The hour-by-hour film of an asteroid deflected by a NASA spacecraft

When the Dart mission crashed into the asteroid Dimorphos last September in what was the first-ever test of planetary defense, the Hubble Space Telescope was on the prowl. The opportunity to record remarkable images that give astronomers a unique perspective on the event.

On September 26, a spacecraft weighing just over 500 kilos deliberately crashed into the asteroid Dimorphos. The objective of the Dart mission (Double Asteroid Redirection Test) : test our ability to modify the trajectory of the asteroid to collect data that could help researchers imagine a defense strategy for our Earth against a threatening asteroid. By crashing head-on into Dimorphos at a speed of some 21,000 km/h, Dart threw more than 1,000 tons of pulverized rock into space.
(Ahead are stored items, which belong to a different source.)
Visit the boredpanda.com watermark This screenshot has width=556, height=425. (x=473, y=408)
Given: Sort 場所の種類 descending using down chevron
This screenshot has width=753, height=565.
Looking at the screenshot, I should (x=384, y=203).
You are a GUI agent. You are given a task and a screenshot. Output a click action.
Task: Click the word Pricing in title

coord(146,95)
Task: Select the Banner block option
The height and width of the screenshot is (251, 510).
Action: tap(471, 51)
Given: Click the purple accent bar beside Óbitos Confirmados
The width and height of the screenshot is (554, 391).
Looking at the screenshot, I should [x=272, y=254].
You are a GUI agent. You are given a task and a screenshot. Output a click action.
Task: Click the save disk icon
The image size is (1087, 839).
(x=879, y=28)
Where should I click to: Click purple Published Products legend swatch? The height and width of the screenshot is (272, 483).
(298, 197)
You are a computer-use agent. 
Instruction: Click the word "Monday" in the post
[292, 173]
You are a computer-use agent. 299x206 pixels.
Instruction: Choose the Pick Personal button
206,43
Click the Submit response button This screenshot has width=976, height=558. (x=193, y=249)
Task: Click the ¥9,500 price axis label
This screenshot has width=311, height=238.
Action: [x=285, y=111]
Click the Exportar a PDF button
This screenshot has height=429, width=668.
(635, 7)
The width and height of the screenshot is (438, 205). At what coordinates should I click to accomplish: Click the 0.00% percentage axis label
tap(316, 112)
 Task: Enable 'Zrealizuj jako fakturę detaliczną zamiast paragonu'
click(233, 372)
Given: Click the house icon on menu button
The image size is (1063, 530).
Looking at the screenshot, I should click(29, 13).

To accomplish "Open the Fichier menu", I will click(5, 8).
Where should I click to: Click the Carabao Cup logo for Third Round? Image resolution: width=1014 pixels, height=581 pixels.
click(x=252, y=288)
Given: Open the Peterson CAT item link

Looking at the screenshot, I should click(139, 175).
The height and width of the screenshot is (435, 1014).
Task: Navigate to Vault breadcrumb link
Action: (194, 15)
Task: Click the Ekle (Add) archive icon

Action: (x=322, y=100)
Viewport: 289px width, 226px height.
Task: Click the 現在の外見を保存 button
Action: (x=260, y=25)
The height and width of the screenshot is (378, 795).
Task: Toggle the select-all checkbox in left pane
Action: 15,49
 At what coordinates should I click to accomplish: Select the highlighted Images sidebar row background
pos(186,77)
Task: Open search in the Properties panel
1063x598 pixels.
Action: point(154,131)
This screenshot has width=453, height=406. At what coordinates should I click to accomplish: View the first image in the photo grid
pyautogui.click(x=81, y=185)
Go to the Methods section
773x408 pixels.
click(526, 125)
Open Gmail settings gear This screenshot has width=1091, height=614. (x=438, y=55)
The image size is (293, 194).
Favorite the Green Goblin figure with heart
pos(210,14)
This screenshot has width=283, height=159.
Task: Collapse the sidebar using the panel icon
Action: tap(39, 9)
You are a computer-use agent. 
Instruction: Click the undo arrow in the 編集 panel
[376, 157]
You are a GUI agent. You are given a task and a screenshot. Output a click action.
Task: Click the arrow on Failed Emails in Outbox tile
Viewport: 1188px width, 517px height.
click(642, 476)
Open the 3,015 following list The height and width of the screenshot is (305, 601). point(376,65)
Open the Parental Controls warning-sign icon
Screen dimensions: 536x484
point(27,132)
The first asteroid to be deflected by humans is called Dimorphos

The test was closely monitored by the Hubble Space Telescope. And today, the time-lapse of the images he recorded reveal, hour by hour, how this debris and this dust were torn out. Invaluable and startling information on a rather complex dispersal pattern. Because it was the very first time that astronomers witnessed a collision in the heart of a double system of asteroids. “It will take some time to understand”confie Jian-Yang Li du Planetary Science Institute of Tucson (United States), in a NASA communiqué.

An ejecta tracked

The film begins a little over an hour before impact. At that time, not even Hubble was able to separate Didymos and Dimorphos, the two asteroids that form the system. The first image after the collision with Dart was taken twenty minutes after impact. Debris is ejected from Dimorphos at around 6.5 km/h. Enough not to fall back on the asteroid. The ejecta forms a hollow cone with long stringy filaments.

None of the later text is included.